* Reading passage

# NEW Turbo in the TDI, VNT Smart actuator linearizing?



## Mile High Assassin (Aug 28, 2002)

I just installed a VNT17 into a 2005 Golf TDI PD. I am currently using stock programming. Right now I keep hitting limp mode, the boost is all over the place. I have heard that you can run this turbo on OEM programming, although I seem to be having lots of problems. I am in the works of getting the car tuned for this turbo. I was told that I do need to "linearize" the turbo/Smart actuator to the ECU with Vag-Com. 
Thread on TDI CLub:
http://forums.tdiclub.com/showthread.php?t=261249 


_Quote »_
Here's a bit of advice for the PD guys. When installing a new turbo, you need to run vnt sensor adaptation in vagcom to calibrate the new sensor calibration (peak-to-peak LRT positions outputs). VCDS 8.05 has this capability.
With the car hot, and idling, using vagcom, open engine, and select basic settings, and choose 011. Hit the top right pic box on/off/next and run this. It will take 5 minutes to cycle through it's test. You will hear the engine idle up. If it doesn't stop the test on it's own, just hit the pic box again to stop it.
Also do the egr adaptation too if you like using the same technique and 003. This is cool, because it memorizes the delta Maf with egr on and off and uses these values for it's calibration. With the egr disconnected (ie. cooler gone). It memorizes the same delta's for egr on/off and saves these.
Jeff ;-) 

That was Jeff at Rocketchip that originally made that post.
I cannot seem to find where to do this with the newest version of Vag-Com (907). Instruction would be great. I can post the exact codes later. I have them on my laptop but I am at work right now and cannot connect to the internet with my laptop. I will update this in about an hour. Instruction on how to linearize the smart actuator would be great.
TIA


----------



## Mile High Assassin (Aug 28, 2002)

*Re: NEW Turbo in the TDI, VNT Smart actuator linearizing? (Mile High Assassin)*

I'll post up a scan in a couple hours, but I am pretty sure this is the main code I am getting:
16619
I will check all my fittings but I am still getting boost, it is just sporadic. I am pretty sure the VNT needs to be linearized to the ECU. Just looking for that procedure for the latest version of Vag-Com


----------



## Mile High Assassin (Aug 28, 2002)

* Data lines
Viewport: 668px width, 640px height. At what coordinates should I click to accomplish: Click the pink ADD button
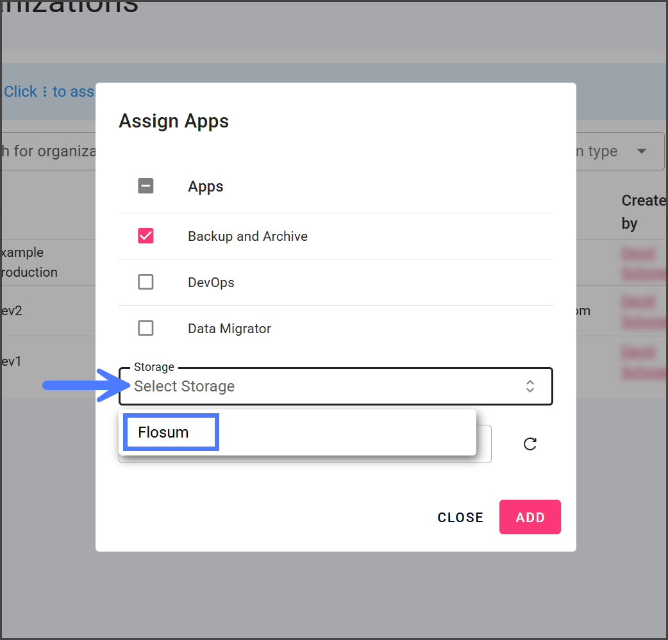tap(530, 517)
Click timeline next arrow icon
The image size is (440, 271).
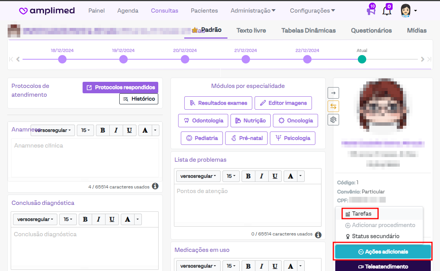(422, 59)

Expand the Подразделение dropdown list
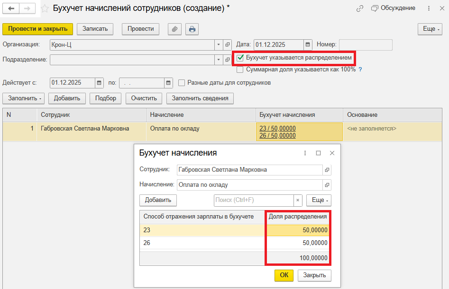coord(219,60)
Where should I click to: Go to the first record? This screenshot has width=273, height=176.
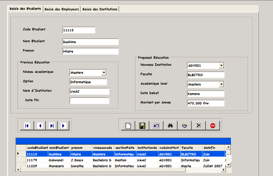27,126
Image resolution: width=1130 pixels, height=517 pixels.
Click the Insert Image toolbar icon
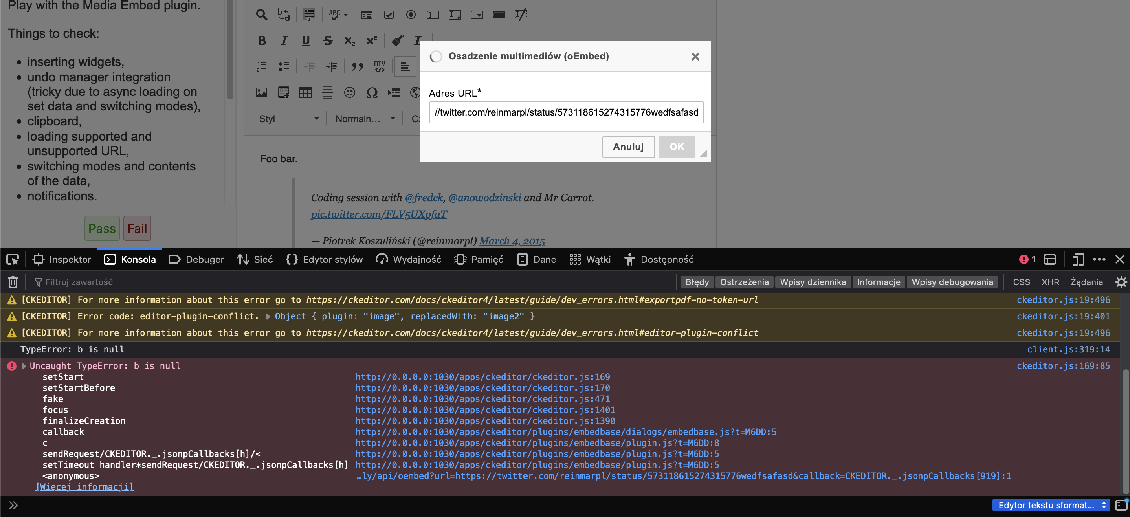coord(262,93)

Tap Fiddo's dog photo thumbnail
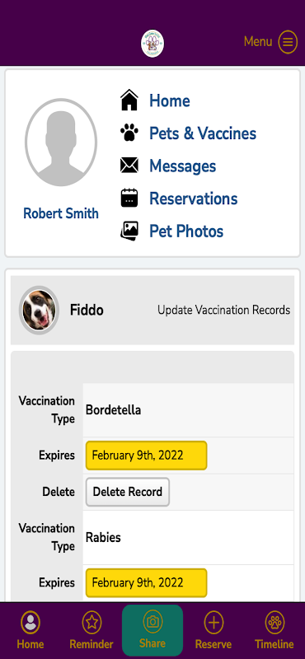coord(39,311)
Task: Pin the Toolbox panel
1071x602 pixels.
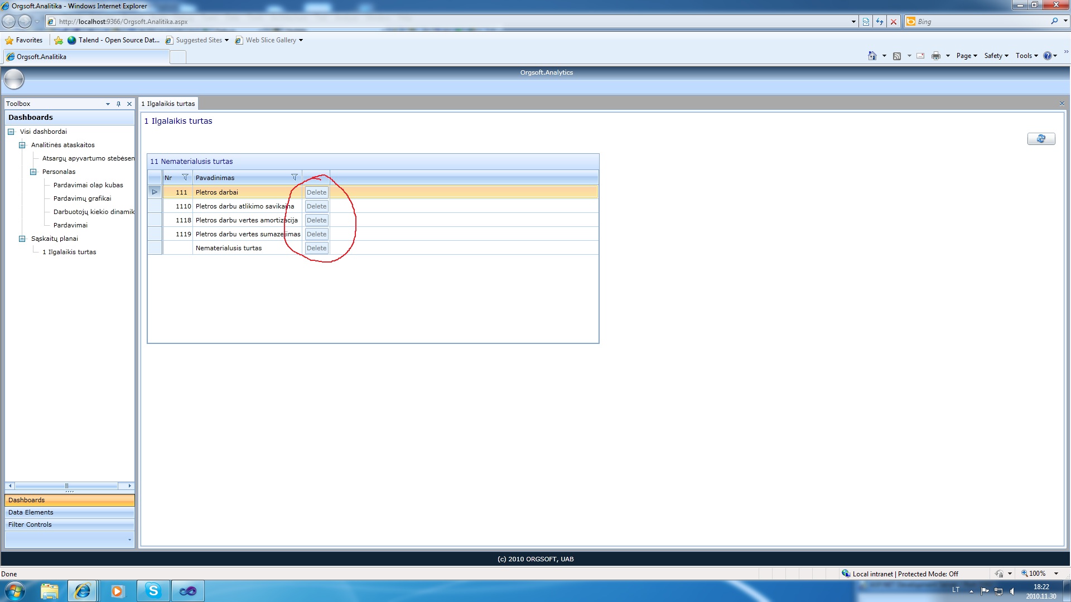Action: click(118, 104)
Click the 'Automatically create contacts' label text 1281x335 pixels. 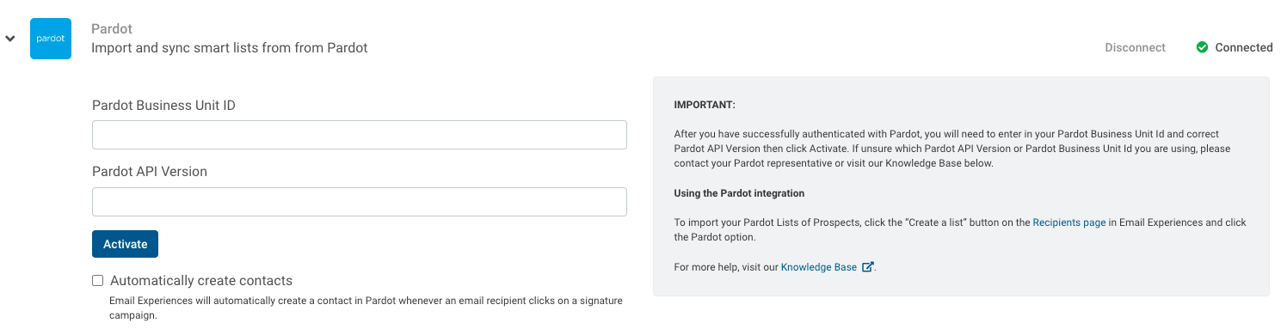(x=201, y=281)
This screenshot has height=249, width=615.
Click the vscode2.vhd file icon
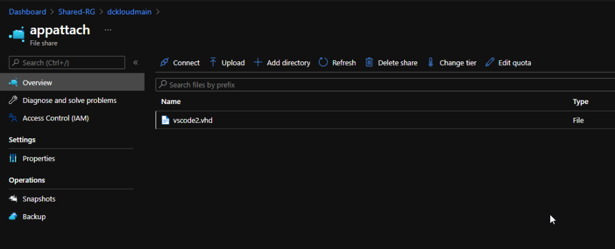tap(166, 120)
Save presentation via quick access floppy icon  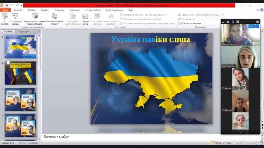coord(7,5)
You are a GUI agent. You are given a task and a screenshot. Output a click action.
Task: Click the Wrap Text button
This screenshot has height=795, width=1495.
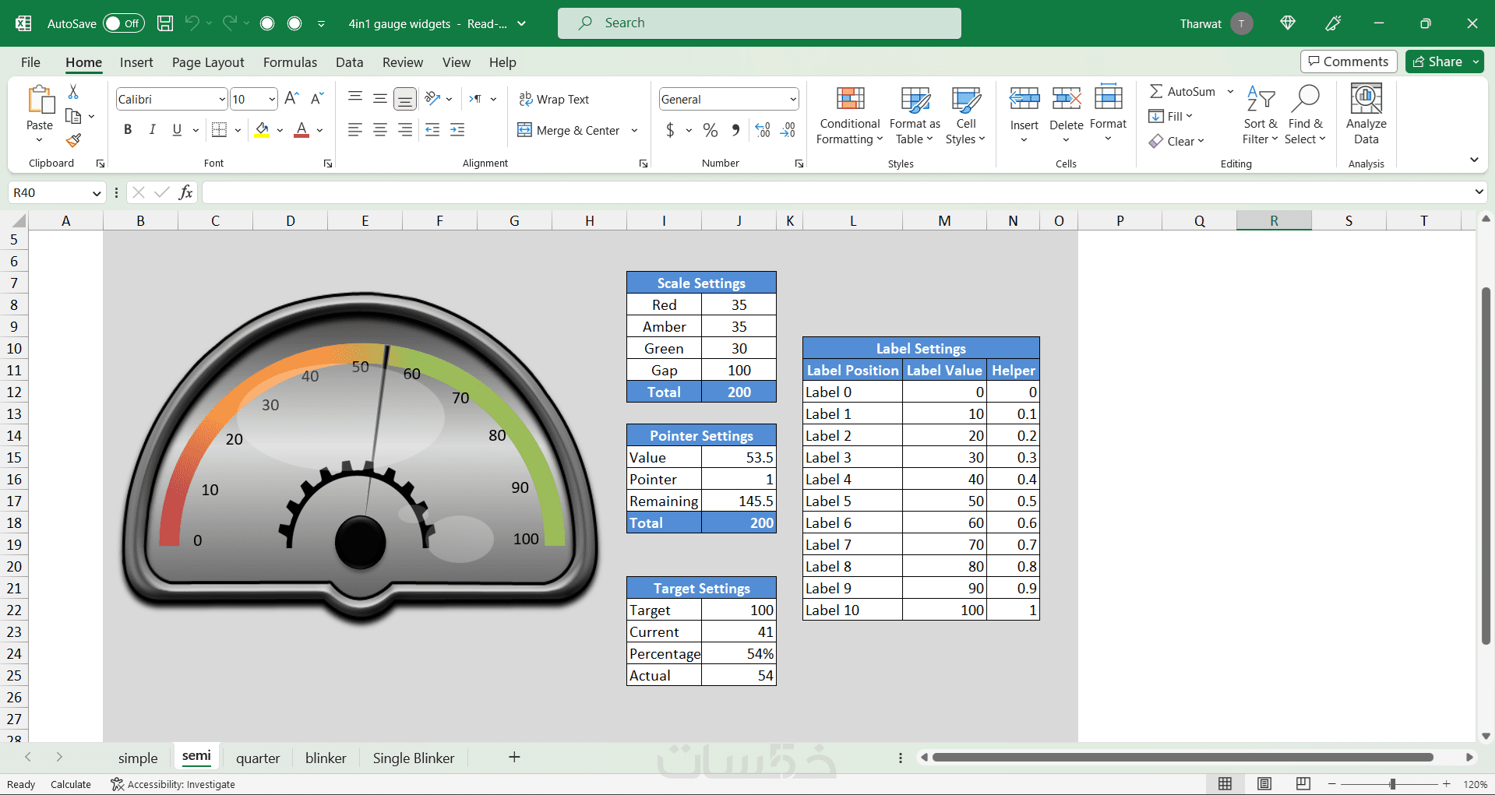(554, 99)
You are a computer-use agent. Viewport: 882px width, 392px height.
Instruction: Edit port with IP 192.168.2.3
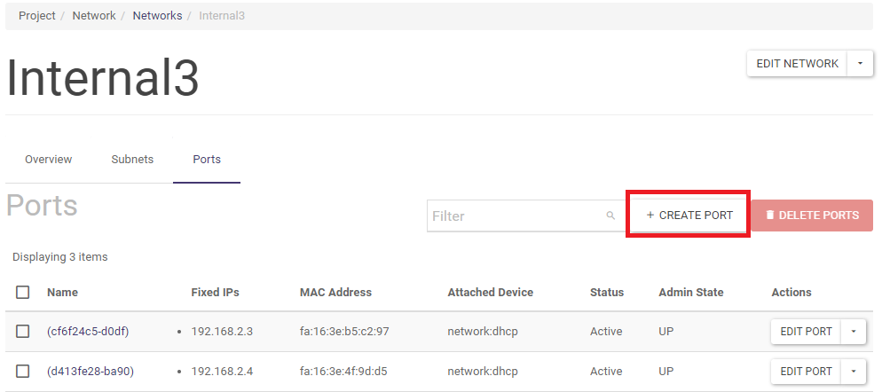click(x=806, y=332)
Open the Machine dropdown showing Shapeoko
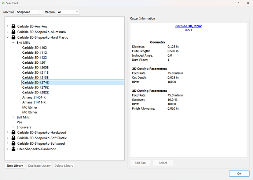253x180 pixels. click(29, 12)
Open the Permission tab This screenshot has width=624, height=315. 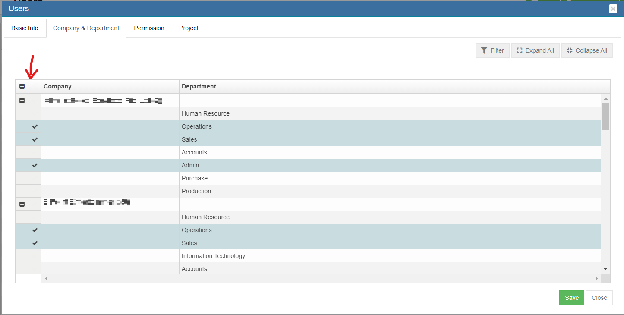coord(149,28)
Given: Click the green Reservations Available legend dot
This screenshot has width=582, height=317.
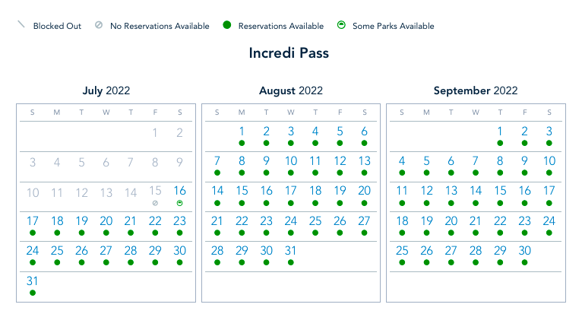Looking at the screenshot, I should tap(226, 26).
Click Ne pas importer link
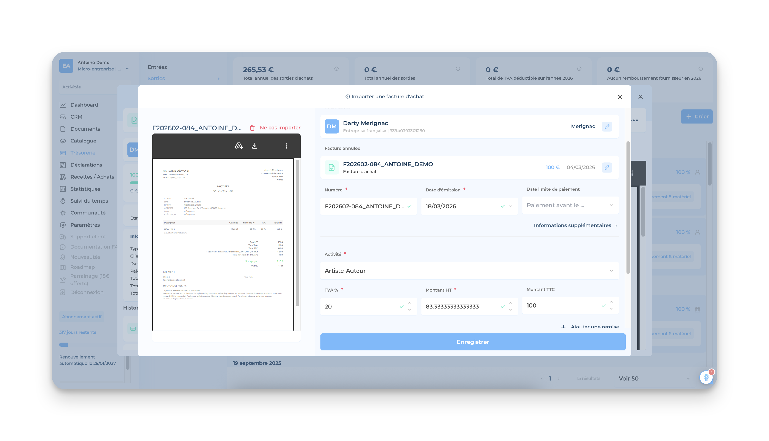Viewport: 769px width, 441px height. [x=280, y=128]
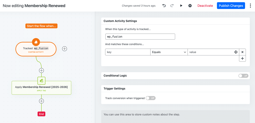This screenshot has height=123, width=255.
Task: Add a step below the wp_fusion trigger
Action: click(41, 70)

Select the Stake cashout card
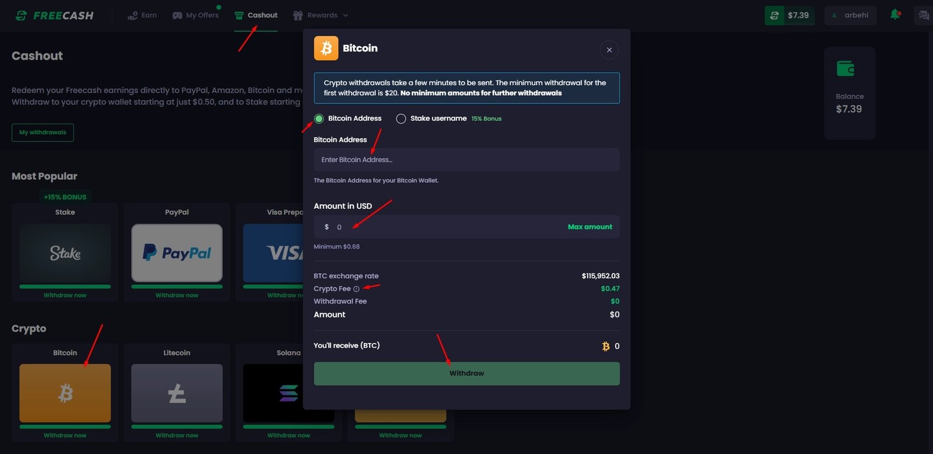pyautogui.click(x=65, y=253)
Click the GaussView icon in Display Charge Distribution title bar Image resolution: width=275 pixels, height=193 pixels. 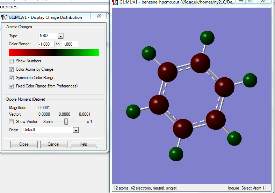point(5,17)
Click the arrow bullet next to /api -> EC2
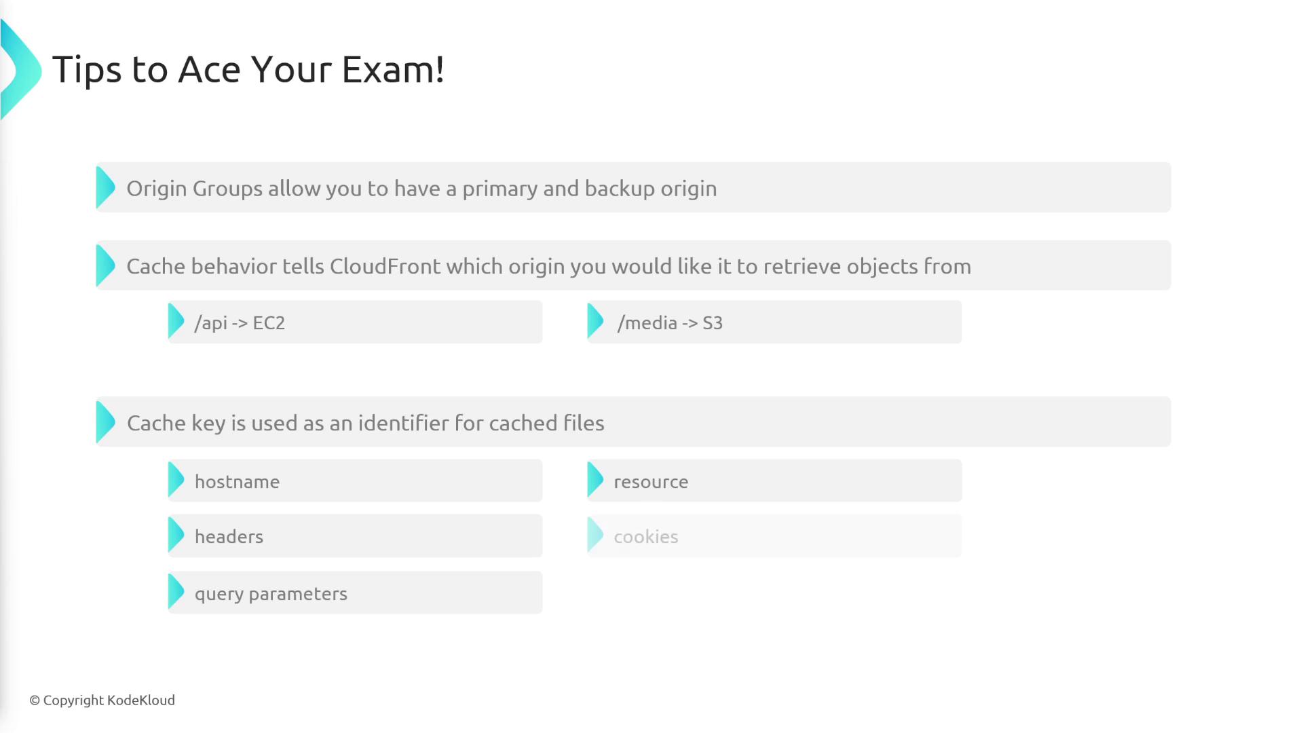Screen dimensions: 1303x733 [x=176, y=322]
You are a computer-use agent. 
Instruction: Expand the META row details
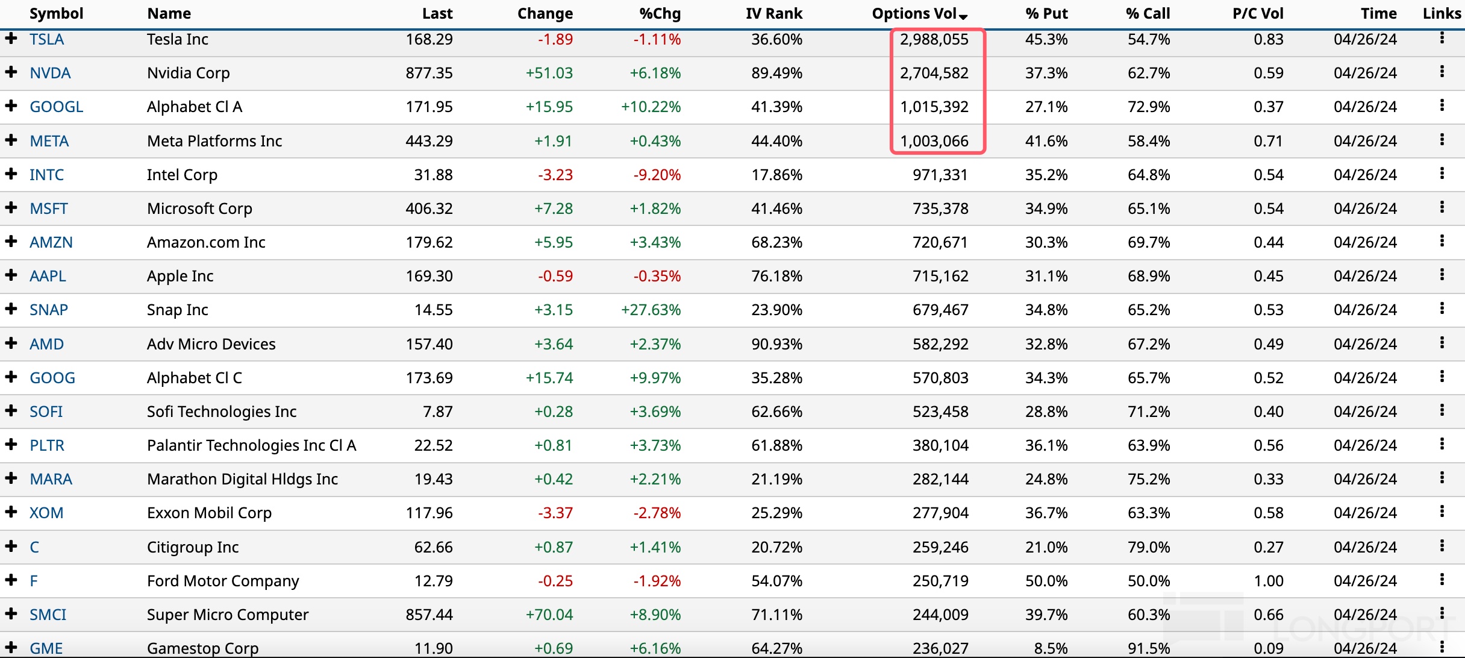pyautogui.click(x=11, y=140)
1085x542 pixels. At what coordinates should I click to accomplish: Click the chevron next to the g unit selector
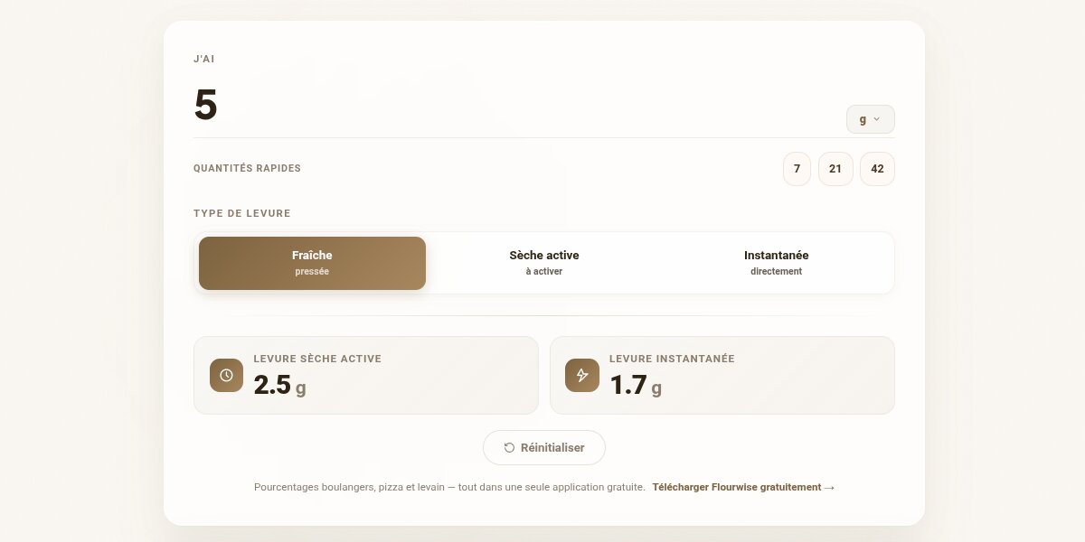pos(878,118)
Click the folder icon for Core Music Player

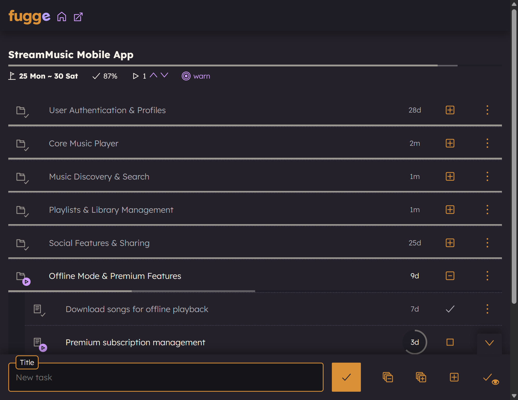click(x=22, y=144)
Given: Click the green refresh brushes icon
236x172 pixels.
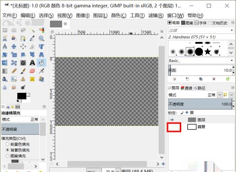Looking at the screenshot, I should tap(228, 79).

* Task set
1. Rewrite the paragraph of the turbo forum thread that begins "With the car hot, and idling" as a short list of steps, keeping its main facts.
2. Carry on the turbo forum thread from the point where it stops.

* Solved tasks
1.
- Have the car hot and idling.
- In vagcom, open engine, select basic settings, and choose 011.
- Hit the top right pic box (on/off/next) to run the test.
- The test takes 5 minutes to cycle through, and the engine will idle up.
- If the test doesn't stop on its own, hit the pic box again to stop it.

2.
*Re: NEW Turbo in the TDI, VNT Smart actuator linearizing? (Mile High Assassin)*

Here are the codes:
VCDS Version: Release 908.0
Data version: 20090911
Saturday,17,October,2009,20:02:44:10835
Chassis Type: 9M - VW Jetta IV
Scan: 01 02 03 08 15 16 17 19 22 29 35 36 37 39 46 47 55 56 57 75
76

VIN: 9BWGR61J754012571 
-------------------------------------------------------------------------------
Address 01: Engine Labels: 038-906-016-BEW.lbl
Part No SW: 038 906 016 Q HW: 028 101 181 2
Component: R4 1,9L EDC G000SG 6110 
Revision: 12345678 Serial number: VWZ7Z0D0437905
Coding: 0150031
Shop #: WSC 00000 785 00200
1 Fault Found:
16683 - Boost Pressure Regulation: Control Range Not Reached 
P0299 - 000 - - - Intermittent
Freeze Frame:
RPM: 2940 /min
Torque: 128.0 Nm
Speed: 135.0 km/h
Load: 0.0 %
Voltage: 14.36 V
Bin. Bits: 01101000
Absolute Pres.: 1672.8 mbar
Absolute Pres.: 1152.6 mbar
Readiness: 1 1 1 0 1 
-------------------------------------------------------------------------------
Address 03: ABS Brakes Labels: 1C0-907-37x-ESP-F.lbl
Part No: 1C0 907 379 M
Component: ESP FRONT MK60 0102 
Coding: 0019458
Shop #: WSC 00000 785 00200
No fault code found.
-------------------------------------------------------------------------------
Address 15: Airbags Labels: 6Q0-909-605-VW5.lbl
Part No: 1C0 909 605 F
Component: 08 AIRBAG VW61 0202 0003 
Coding: 12344
Shop #: WSC 00000 
1 Fault Found:
00532 - Supply Voltage B+ 
07-10 - Signal too Low - Intermittent
The 16683 is what I am concerned about.
The airbag is probably from working on the car.


----------



## Mile High Assassin (Aug 28, 2002)

*Re: NEW Turbo in the TDI, VNT Smart actuator linearizing? (Mile High Assassin)*

As far as instructions it goes just how it says. 
using vagcom, open engine, and select basic settings, and choose 011. Hit the top right pic box on/off/next 
Engine, Basic settings, type in 011 in the box, hit enter, then on the top right click the button that says on/off/next.
I am not sure why I messed that up and couldn't find it. I think once I opened engine I immediately saw the "11" button which is for something else and tried to go into there, make sure you select basic settings first.


----------



## Theresias (Feb 11, 2004)

*Re: NEW Turbo in the TDI, VNT Smart actuator linearizing? (Mile High Assassin)*

The basic setting in MVB 011 is only a test of the turbo, its not by any means an alignment/linearizing function. Actually I have never heard of a linearizing for turbo chargers.


----------



## Mile High Assassin (Aug 28, 2002)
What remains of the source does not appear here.